4 Replies Latest reply on Jul 10, 2014 3:22 AM by bunnyad

    On enabling application control firewall settings are changed

    bunnyad

      Hi,

       

      I have installed standalone Applicaton Control (Version: 6.1.3.264) in Windows 7 machine.

      I have solidified C drive and enbled Apllication control and restarted system.

       

      On restart i can see that some firewall settings are getting changed which i got to know from registry editor.

       

      For example,

      For one of the use case of our application we have set 'AllowLoclPolicyMerge' to 1 in registry path  HKEY_LOCAL_MACHINE\SOFTWARE\Policies\Microsoft\WindowsFirewall\PublicProfile\

      But after installing Application Control and enabling the registry value of 'AllowLocalPolicyMerge' is reset to 0.

       

      Bcoz of this usecase is faling.

       

      Please let me know why application control is resetting few values and please provide solution for this so that the values does not change after solidification and enabling of Application Control.

       

      Regards,

      Bharath

        • 1. Re: On enabling application control firewall settings are changed

          Bharath,

           

          I am crosschecking this. I will update this thread as soon I have an update.

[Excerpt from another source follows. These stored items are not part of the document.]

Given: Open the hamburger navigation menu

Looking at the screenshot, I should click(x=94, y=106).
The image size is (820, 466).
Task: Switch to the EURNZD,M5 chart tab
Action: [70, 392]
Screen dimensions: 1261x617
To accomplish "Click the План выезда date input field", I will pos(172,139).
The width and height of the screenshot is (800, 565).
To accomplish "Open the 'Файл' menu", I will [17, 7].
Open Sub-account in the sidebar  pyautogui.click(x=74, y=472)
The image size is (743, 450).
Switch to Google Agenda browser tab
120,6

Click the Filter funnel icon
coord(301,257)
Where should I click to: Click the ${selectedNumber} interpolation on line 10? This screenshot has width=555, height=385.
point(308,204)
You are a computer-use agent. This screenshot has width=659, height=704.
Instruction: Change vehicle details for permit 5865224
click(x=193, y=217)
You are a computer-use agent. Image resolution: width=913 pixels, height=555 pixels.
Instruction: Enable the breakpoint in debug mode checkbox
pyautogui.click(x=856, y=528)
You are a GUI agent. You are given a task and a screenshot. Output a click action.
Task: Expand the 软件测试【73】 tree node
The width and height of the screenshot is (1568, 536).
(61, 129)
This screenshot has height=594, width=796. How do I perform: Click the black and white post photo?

          • 2. Re: On enabling application control firewall settings are changed
            hyadav

            Hi Bharath,

             

            Application Control does not change any firewall settings. Still, I would like to see the installation logs in <systemvolume:>\Windows\solidcore_installer.log.

            Also, it would be much helpful if you could run ProcMon, capture its logs and share,

             

            Thanks,

            Himanshu

            • 3. Re: On enabling application control firewall settings are changed
              bunnyad

              For workaround i have used command sadmin write-protect-reg -i HKEY_LOCAL_MACHINE\SOFTWARE\Policies\Microsoft\WindowsFirewall\PublicProfile\Al lowLocalPolicyMerge. Workaround worked successfully.

               

              Later, on checking Solidcore.log file after adding above command we got a entry saying “U.1276.1480: Jun 25 2014:14:57:46.748:  ERROR: evt.c      : 1240: McAfee Solidifier prevented an attempt to modify Registry key 'HKEY_LOCAL_MACHINE\SOFTWARE\Policies\Microsoft\WindowsFirewall\PublicProfile' with value 'AllowLocalPolicyMerge' by process C:\Windows\System32\svchost.exe (Process Id: 452, User: NT AUTHORITY\SYSTEM).”

               

              On checking the services which are running under process svchost.exe (Process Id: 452) 'Group Policy Client' is one of the service running.

               

              To clarify that Group Policy Client is the service which resets registry key when solidcore is enabled, we have disabled Group Policy Client and solidified the machine, registry setting was not reset to “0”. Hence confirmed its Group Policy Client which reset registry value with solidcore installation.

              I need to know why application control triggered Group policy client to reset registry key.

              • 4. Re: On enabling application control firewall settings are changed
                bunnyad

                Hi Yadav,

                 

                Will try to attach log files as requested.